►
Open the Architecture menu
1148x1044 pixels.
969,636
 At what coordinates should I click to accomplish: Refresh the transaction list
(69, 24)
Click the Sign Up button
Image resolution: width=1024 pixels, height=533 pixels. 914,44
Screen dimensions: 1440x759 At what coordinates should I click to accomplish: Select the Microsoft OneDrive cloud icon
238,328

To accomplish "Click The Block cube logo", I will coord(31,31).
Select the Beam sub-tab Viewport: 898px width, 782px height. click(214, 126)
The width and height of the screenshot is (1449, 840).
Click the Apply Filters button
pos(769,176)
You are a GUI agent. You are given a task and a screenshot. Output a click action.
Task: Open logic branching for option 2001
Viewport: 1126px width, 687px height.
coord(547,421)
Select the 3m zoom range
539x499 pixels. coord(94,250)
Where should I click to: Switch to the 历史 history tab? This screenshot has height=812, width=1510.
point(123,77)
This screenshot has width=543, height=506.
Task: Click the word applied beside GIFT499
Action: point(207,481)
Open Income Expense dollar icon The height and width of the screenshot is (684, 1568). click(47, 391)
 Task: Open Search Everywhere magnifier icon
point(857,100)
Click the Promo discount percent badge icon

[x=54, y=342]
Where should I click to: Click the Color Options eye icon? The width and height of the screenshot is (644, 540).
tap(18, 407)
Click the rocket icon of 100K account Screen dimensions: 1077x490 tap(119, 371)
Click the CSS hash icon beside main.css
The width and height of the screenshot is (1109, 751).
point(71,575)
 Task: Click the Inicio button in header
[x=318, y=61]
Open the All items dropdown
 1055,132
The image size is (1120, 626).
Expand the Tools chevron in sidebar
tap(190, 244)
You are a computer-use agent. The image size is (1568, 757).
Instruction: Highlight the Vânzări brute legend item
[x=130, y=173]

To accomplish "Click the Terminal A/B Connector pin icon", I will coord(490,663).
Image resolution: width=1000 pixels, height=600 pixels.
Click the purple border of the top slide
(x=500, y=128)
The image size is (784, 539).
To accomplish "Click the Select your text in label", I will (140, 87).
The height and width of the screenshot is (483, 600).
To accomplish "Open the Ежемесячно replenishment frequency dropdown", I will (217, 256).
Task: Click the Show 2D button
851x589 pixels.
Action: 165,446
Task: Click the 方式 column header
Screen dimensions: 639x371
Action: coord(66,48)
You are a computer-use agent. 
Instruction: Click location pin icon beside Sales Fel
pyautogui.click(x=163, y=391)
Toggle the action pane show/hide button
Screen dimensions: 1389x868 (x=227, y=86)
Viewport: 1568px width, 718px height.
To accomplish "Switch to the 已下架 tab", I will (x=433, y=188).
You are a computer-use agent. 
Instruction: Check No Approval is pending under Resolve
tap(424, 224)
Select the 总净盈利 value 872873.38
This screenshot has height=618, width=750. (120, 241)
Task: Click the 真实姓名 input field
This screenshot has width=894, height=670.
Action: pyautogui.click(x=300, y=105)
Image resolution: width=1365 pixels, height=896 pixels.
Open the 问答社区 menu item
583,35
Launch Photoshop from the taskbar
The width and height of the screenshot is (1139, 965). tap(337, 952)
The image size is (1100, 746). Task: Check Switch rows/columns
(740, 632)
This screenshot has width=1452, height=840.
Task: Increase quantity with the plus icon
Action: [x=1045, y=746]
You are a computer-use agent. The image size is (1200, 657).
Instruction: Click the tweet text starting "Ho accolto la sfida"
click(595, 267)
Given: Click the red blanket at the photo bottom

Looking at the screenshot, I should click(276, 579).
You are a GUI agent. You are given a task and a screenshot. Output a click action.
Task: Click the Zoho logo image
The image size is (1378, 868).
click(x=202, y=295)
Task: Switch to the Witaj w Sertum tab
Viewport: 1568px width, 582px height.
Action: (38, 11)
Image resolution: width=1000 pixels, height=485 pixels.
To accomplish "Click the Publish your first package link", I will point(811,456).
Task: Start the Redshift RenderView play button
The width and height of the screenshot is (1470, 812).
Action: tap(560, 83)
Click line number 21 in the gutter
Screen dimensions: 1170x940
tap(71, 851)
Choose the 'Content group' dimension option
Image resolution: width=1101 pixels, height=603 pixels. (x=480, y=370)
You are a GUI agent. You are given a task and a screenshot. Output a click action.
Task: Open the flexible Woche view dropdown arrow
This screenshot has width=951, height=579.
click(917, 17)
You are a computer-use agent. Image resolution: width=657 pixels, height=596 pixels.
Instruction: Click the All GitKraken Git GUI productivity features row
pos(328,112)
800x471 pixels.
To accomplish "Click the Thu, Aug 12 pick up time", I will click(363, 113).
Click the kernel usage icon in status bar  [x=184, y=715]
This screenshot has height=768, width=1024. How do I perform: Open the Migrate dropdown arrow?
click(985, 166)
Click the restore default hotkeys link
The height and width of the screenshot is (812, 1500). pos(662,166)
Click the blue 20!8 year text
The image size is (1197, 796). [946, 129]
◄
▶ TASK OBJECTIVE: Retype the listing above without a single difference.

▶ WRITTEN ANSWER:
Open the Architecture menu
1148x1044 pixels.
969,636
 At what coordinates should I click to accomplish: Refresh the transaction list
(69, 24)
Click the Sign Up button
Image resolution: width=1024 pixels, height=533 pixels. 914,44
Screen dimensions: 1440x759 At what coordinates should I click to accomplish: Select the Microsoft OneDrive cloud icon
238,328

To accomplish "Click The Block cube logo", I will coord(31,31).
Select the Beam sub-tab Viewport: 898px width, 782px height. click(214, 126)
The width and height of the screenshot is (1449, 840).
Click the Apply Filters button
pos(769,176)
You are a GUI agent. You are given a task and a screenshot. Output a click action.
Task: Open logic branching for option 2001
Viewport: 1126px width, 687px height.
coord(547,421)
Select the 3m zoom range
539x499 pixels. coord(94,250)
Where should I click to: Switch to the 历史 history tab? This screenshot has height=812, width=1510.
point(123,77)
This screenshot has width=543, height=506.
Task: Click the word applied beside GIFT499
Action: point(207,481)
Open Income Expense dollar icon The height and width of the screenshot is (684, 1568). click(47, 391)
 Task: Open Search Everywhere magnifier icon
point(857,100)
Click the Promo discount percent badge icon

[x=54, y=342]
Where should I click to: Click the Color Options eye icon? The width and height of the screenshot is (644, 540).
tap(18, 407)
Click the rocket icon of 100K account Screen dimensions: 1077x490 tap(119, 371)
Click the CSS hash icon beside main.css
The width and height of the screenshot is (1109, 751).
point(71,575)
 Task: Click the Inicio button in header
[x=318, y=61]
Open the All items dropdown
 1055,132
The image size is (1120, 626).
Expand the Tools chevron in sidebar
tap(190, 244)
You are a computer-use agent. The image size is (1568, 757).
Instruction: Highlight the Vânzări brute legend item
[x=130, y=173]

To accomplish "Click the Terminal A/B Connector pin icon", I will coord(490,663).
Image resolution: width=1000 pixels, height=600 pixels.
Click the purple border of the top slide
(x=500, y=128)
The image size is (784, 539).
To accomplish "Click the Select your text in label", I will (140, 87).
The height and width of the screenshot is (483, 600).
To accomplish "Open the Ежемесячно replenishment frequency dropdown", I will (217, 256).
Task: Click the Show 2D button
851x589 pixels.
Action: 165,446
Task: Click the 方式 column header
Screen dimensions: 639x371
Action: coord(66,48)
You are a computer-use agent. 
Instruction: Click location pin icon beside Sales Fel
pyautogui.click(x=163, y=391)
Toggle the action pane show/hide button
Screen dimensions: 1389x868 (x=227, y=86)
Viewport: 1568px width, 718px height.
To accomplish "Switch to the 已下架 tab", I will (x=433, y=188).
You are a computer-use agent. 
Instruction: Check No Approval is pending under Resolve
tap(424, 224)
Select the 总净盈利 value 872873.38
This screenshot has height=618, width=750. (120, 241)
Task: Click the 真实姓名 input field
This screenshot has width=894, height=670.
Action: pyautogui.click(x=300, y=105)
Image resolution: width=1365 pixels, height=896 pixels.
Open the 问答社区 menu item
583,35
Launch Photoshop from the taskbar
The width and height of the screenshot is (1139, 965). tap(337, 952)
The image size is (1100, 746). Task: Check Switch rows/columns
(740, 632)
This screenshot has width=1452, height=840.
Task: Increase quantity with the plus icon
Action: [x=1045, y=746]
You are a computer-use agent. The image size is (1200, 657).
Instruction: Click the tweet text starting "Ho accolto la sfida"
click(595, 267)
Given: Click the red blanket at the photo bottom

Looking at the screenshot, I should click(276, 579).
You are a GUI agent. You are given a task and a screenshot. Output a click action.
Task: Click the Zoho logo image
The image size is (1378, 868).
click(x=202, y=295)
Task: Switch to the Witaj w Sertum tab
Viewport: 1568px width, 582px height.
Action: (38, 11)
Image resolution: width=1000 pixels, height=485 pixels.
To accomplish "Click the Publish your first package link", I will point(811,456).
Task: Start the Redshift RenderView play button
The width and height of the screenshot is (1470, 812).
Action: tap(560, 83)
Click line number 21 in the gutter
Screen dimensions: 1170x940
tap(71, 851)
Choose the 'Content group' dimension option
Image resolution: width=1101 pixels, height=603 pixels. (x=480, y=370)
You are a GUI agent. You are given a task and a screenshot. Output a click action.
Task: Open the flexible Woche view dropdown arrow
This screenshot has width=951, height=579.
click(917, 17)
You are a computer-use agent. Image resolution: width=657 pixels, height=596 pixels.
Instruction: Click the All GitKraken Git GUI productivity features row
pos(328,112)
800x471 pixels.
To accomplish "Click the Thu, Aug 12 pick up time", I will click(363, 113).
Click the kernel usage icon in status bar  [x=184, y=715]
This screenshot has height=768, width=1024. How do I perform: Open the Migrate dropdown arrow?
click(985, 166)
Click the restore default hotkeys link
The height and width of the screenshot is (812, 1500). pos(662,166)
Click the blue 20!8 year text
The image size is (1197, 796). [946, 129]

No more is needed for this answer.